Exercise objective:
In the data below, the copy begins at the line containing "This screenshot has" and runs through the last line; repeat those lines exactly, minus the pictures.

Stored data:
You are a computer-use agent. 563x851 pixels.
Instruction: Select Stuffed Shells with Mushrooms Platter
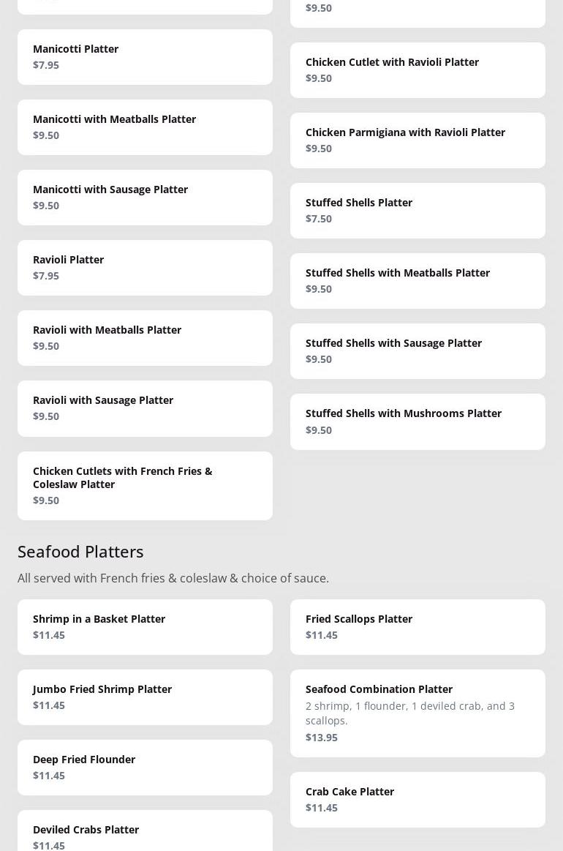click(x=417, y=421)
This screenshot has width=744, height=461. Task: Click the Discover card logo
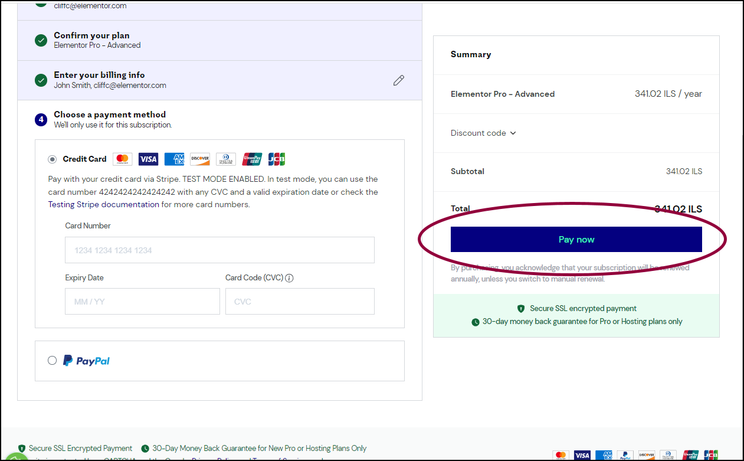200,159
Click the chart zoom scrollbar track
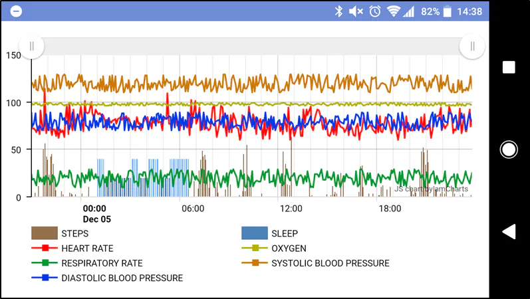Viewport: 530px width, 299px height. pyautogui.click(x=251, y=46)

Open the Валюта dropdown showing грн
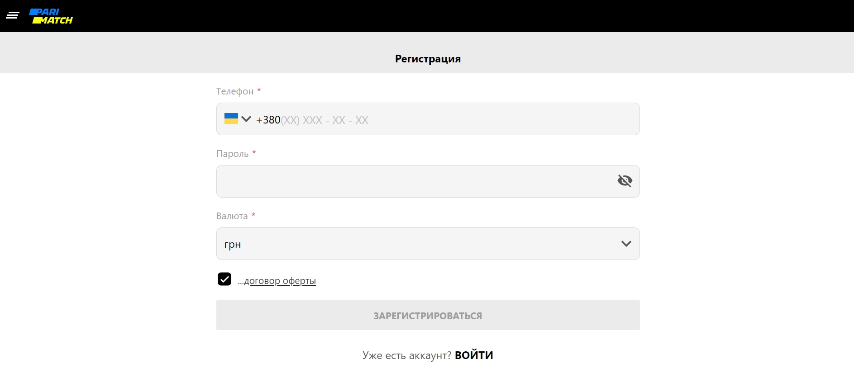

Written response:
This screenshot has width=744, height=461. Task: Click the Discover card logo
200,159
Click the chart zoom scrollbar track
Viewport: 530px width, 299px height. pyautogui.click(x=251, y=46)

Open the Валюта dropdown showing грн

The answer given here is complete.